__Your objective__.
Your output is the line containing "This screenshot has height=720, width=405." plus all lines after it to the end of the records, reproduced exactly, with nothing else.

__Exercise data__.
== Segment start ==

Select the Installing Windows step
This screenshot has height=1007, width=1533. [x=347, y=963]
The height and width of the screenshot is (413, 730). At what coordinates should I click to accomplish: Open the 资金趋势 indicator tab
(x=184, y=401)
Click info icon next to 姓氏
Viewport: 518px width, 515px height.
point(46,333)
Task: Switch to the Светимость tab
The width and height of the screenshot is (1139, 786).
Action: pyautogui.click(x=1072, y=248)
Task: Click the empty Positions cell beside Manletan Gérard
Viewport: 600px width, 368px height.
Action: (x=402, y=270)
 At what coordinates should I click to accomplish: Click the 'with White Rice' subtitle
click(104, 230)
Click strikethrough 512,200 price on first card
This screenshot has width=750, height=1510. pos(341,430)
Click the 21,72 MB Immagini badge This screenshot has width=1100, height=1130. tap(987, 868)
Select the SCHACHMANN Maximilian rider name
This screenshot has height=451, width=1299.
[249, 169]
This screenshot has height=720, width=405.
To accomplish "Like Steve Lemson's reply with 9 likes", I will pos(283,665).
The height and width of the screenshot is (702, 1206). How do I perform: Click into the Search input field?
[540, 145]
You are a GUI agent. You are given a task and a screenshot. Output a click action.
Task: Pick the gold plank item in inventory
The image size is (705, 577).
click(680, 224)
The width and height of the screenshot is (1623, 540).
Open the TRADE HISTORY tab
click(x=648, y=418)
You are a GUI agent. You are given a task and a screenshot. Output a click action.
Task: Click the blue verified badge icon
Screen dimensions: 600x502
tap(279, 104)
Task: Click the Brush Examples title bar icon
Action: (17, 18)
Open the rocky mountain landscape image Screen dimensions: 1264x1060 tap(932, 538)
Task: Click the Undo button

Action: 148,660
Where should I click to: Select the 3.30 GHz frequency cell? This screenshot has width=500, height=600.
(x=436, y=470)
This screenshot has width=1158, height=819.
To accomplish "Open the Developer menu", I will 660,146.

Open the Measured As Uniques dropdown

== Segment end ==

__Answer section__.
This screenshot has height=720, width=405.
To accomplish "Like Steve Lemson's reply with 9 likes", I will pos(283,665).
The height and width of the screenshot is (702, 1206). How do I perform: Click into the Search input field?
[540, 145]
You are a GUI agent. You are given a task and a screenshot. Output a click action.
Task: Pick the gold plank item in inventory
The image size is (705, 577).
click(680, 224)
The width and height of the screenshot is (1623, 540).
Open the TRADE HISTORY tab
click(x=648, y=418)
You are a GUI agent. You are given a task and a screenshot. Output a click action.
Task: Click the blue verified badge icon
Screen dimensions: 600x502
tap(279, 104)
Task: Click the Brush Examples title bar icon
Action: (17, 18)
Open the rocky mountain landscape image Screen dimensions: 1264x1060 tap(932, 538)
Task: Click the Undo button

Action: 148,660
Where should I click to: Select the 3.30 GHz frequency cell? This screenshot has width=500, height=600.
(x=436, y=470)
This screenshot has width=1158, height=819.
To accomplish "Open the Developer menu", I will 660,146.

Open the Measured As Uniques dropdown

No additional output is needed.